> Problem description: What is needed is an exact copy of all the records.
-- Data shown follows --
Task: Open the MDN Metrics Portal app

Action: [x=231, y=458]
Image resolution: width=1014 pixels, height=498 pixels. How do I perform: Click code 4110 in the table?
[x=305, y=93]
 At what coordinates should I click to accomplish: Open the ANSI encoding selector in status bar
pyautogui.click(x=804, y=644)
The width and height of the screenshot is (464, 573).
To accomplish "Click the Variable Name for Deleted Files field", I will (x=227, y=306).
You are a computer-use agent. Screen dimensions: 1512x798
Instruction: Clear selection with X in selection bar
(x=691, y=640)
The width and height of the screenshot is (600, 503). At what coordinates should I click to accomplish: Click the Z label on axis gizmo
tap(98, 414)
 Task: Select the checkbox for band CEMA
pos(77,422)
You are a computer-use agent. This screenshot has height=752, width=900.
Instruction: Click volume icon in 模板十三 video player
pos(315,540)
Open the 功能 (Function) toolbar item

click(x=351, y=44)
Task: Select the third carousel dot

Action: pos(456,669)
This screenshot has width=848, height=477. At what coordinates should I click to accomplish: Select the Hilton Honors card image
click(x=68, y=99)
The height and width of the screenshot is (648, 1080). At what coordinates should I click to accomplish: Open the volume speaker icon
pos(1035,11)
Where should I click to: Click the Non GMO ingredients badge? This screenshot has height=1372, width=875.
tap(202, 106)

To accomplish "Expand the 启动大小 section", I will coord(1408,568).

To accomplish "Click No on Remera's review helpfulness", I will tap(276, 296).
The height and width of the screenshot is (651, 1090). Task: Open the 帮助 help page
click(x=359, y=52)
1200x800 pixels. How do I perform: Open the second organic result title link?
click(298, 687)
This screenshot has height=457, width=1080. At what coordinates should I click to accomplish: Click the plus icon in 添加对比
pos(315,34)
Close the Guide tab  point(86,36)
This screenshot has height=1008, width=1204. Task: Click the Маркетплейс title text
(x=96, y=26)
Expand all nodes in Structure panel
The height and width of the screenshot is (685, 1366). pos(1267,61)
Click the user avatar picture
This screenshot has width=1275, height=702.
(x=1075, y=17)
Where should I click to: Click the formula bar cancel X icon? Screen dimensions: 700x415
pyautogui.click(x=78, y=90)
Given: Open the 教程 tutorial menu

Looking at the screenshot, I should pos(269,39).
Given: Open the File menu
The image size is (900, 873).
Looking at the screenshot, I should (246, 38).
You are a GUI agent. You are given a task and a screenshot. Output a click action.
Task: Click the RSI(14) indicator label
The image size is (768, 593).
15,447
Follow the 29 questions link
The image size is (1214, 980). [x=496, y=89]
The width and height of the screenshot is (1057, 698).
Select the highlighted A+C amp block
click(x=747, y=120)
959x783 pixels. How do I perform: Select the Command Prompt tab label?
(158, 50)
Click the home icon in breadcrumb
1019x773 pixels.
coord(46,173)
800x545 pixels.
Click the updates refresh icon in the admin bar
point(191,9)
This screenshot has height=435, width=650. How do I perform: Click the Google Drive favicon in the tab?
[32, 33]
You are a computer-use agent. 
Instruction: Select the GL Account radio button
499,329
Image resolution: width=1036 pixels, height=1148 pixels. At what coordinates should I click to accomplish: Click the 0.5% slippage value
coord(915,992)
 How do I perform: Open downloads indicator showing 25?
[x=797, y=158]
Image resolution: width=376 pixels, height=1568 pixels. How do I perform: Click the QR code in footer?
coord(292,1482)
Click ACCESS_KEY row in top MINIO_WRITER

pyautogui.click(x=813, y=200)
-- Data shown concluded --
> Answer to this exercise:
Task: Open the MDN Metrics Portal app

Action: [x=231, y=458]
Image resolution: width=1014 pixels, height=498 pixels. How do I perform: Click code 4110 in the table?
[x=305, y=93]
 At what coordinates should I click to accomplish: Open the ANSI encoding selector in status bar
pyautogui.click(x=804, y=644)
The width and height of the screenshot is (464, 573).
To accomplish "Click the Variable Name for Deleted Files field", I will (x=227, y=306).
You are a computer-use agent. Screen dimensions: 1512x798
Instruction: Clear selection with X in selection bar
(x=691, y=640)
The width and height of the screenshot is (600, 503). At what coordinates should I click to accomplish: Click the Z label on axis gizmo
tap(98, 414)
 Task: Select the checkbox for band CEMA
pos(77,422)
You are a computer-use agent. This screenshot has height=752, width=900.
Instruction: Click volume icon in 模板十三 video player
pos(315,540)
Open the 功能 (Function) toolbar item

click(x=351, y=44)
Task: Select the third carousel dot

Action: pos(456,669)
This screenshot has width=848, height=477. At what coordinates should I click to accomplish: Select the Hilton Honors card image
click(x=68, y=99)
The height and width of the screenshot is (648, 1080). At what coordinates should I click to accomplish: Open the volume speaker icon
pos(1035,11)
Where should I click to: Click the Non GMO ingredients badge? This screenshot has height=1372, width=875.
tap(202, 106)

To accomplish "Expand the 启动大小 section", I will coord(1408,568).

To accomplish "Click No on Remera's review helpfulness", I will tap(276, 296).
The height and width of the screenshot is (651, 1090). Task: Open the 帮助 help page
click(x=359, y=52)
1200x800 pixels. How do I perform: Open the second organic result title link?
click(298, 687)
This screenshot has height=457, width=1080. At what coordinates should I click to accomplish: Click the plus icon in 添加对比
pos(315,34)
Close the Guide tab  point(86,36)
This screenshot has height=1008, width=1204. Task: Click the Маркетплейс title text
(x=96, y=26)
Expand all nodes in Structure panel
The height and width of the screenshot is (685, 1366). pos(1267,61)
Click the user avatar picture
This screenshot has width=1275, height=702.
(x=1075, y=17)
Where should I click to: Click the formula bar cancel X icon? Screen dimensions: 700x415
pyautogui.click(x=78, y=90)
Given: Open the 教程 tutorial menu

Looking at the screenshot, I should pos(269,39).
Given: Open the File menu
The image size is (900, 873).
Looking at the screenshot, I should (246, 38).
You are a GUI agent. You are given a task and a screenshot. Output a click action.
Task: Click the RSI(14) indicator label
The image size is (768, 593).
15,447
Follow the 29 questions link
The image size is (1214, 980). [x=496, y=89]
The width and height of the screenshot is (1057, 698).
Select the highlighted A+C amp block
click(x=747, y=120)
959x783 pixels. How do I perform: Select the Command Prompt tab label?
(158, 50)
Click the home icon in breadcrumb
1019x773 pixels.
coord(46,173)
800x545 pixels.
Click the updates refresh icon in the admin bar
point(191,9)
This screenshot has height=435, width=650. How do I perform: Click the Google Drive favicon in the tab?
[32, 33]
You are a computer-use agent. 
Instruction: Select the GL Account radio button
499,329
Image resolution: width=1036 pixels, height=1148 pixels. At what coordinates should I click to accomplish: Click the 0.5% slippage value
coord(915,992)
 How do I perform: Open downloads indicator showing 25?
[x=797, y=158]
Image resolution: width=376 pixels, height=1568 pixels. How do I perform: Click the QR code in footer?
coord(292,1482)
Click ACCESS_KEY row in top MINIO_WRITER

pyautogui.click(x=813, y=200)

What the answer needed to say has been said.